I thought about this a bit.  “So, uh, when did he meet this woman on the phone? How did he meet her?”

“He din meet her. He bought her. Inna phone!”

“What the f… Look, I don’t think I get this. What do you mean he bought her in the phone.  Uhmm. How much have you had to drink?”

“Nunna yer business how much I hadda drink. I’m axing yoota help me with my husbin. I want him a talk to me, not that bitchy knowidall.”

“Bitchy know it all? Hey, what kind of phone are we talking about?”

“A  Apple phone. A myphone.”

“You mean an Apple iPhone?”

“Whatever.”

“Is this woman named Siri?”

“Hah! You DO know her!”

“Nobody knows her. She’s a robot. I mean, she’s a stupid app that talks. It’s a computer program with a woman’s voice. It’s not a woman.”  Of course, being male I laughed and giggling told her she was jealous of the next best thing to a light switch.

“You goddam men!” she screeched.
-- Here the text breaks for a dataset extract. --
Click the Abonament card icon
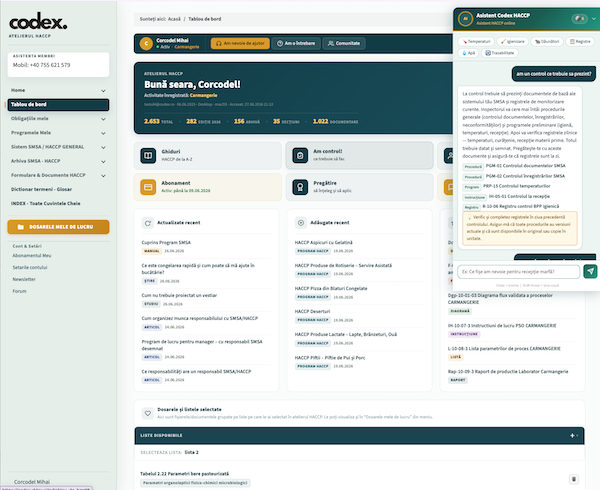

The phone went dead.

If someone had related this story to me, I’d be pretty sure they were making it up. However, then again, I also have some pretty weird tales from my life that deal with the effects of alcohol –on not just my friends, but me as well. For instance, I laid on a beach for nearly four hours one night waiting for two stars to merge into the single star I knew them to be, an indicator that I’d sobered up enough to go home. Then it was pointed out that I actually WAS  looking at two stars. I have also virtually given up trying to find lost items, like car keys and my wallet, only to find them neatly wrapped and in the freezer where I’d apparently put them so they wouldn’t spoil.  And then there was the time I had driven halfway from San Francisco to Sacramento in order to meet a girl who’s address I realized didn’t have, and came back home dejectedly. I found out later that she hadn’t said Sacramento, but Santa Monica was where she came from, which is a rather long way from Sacremento, never mind the opposite direction.

Speaking with my friend a few days later, he told me that yeah, she’d gone on and on about his iPhone and how he talked to Siri so much. He admitted that the novelty had him asking it all sorts of questions, testing out its abilities. Apparently though, his wife alarmed her mother by calling to ask for a loan to hire a divorce attorney over his infatuation with the mechanical house-wrecker. She pleads, he explains, no knowledge of these events and feels a bit abashed. On that I can’t fault her, after all I was married in a fugue of chemo-brain and have no recollection of the ceremony. However, there are photographs and my badly scrawled signature to stand in testament to the occurrence, so who am I to comment on her lapse?  The call ended after I suggested that he show her that her smartphone, a Google Galaxy Nexus, has Google Voice buit in, and it will converse too, albeit in limited fashion, in a male voice. He rang off to go show her.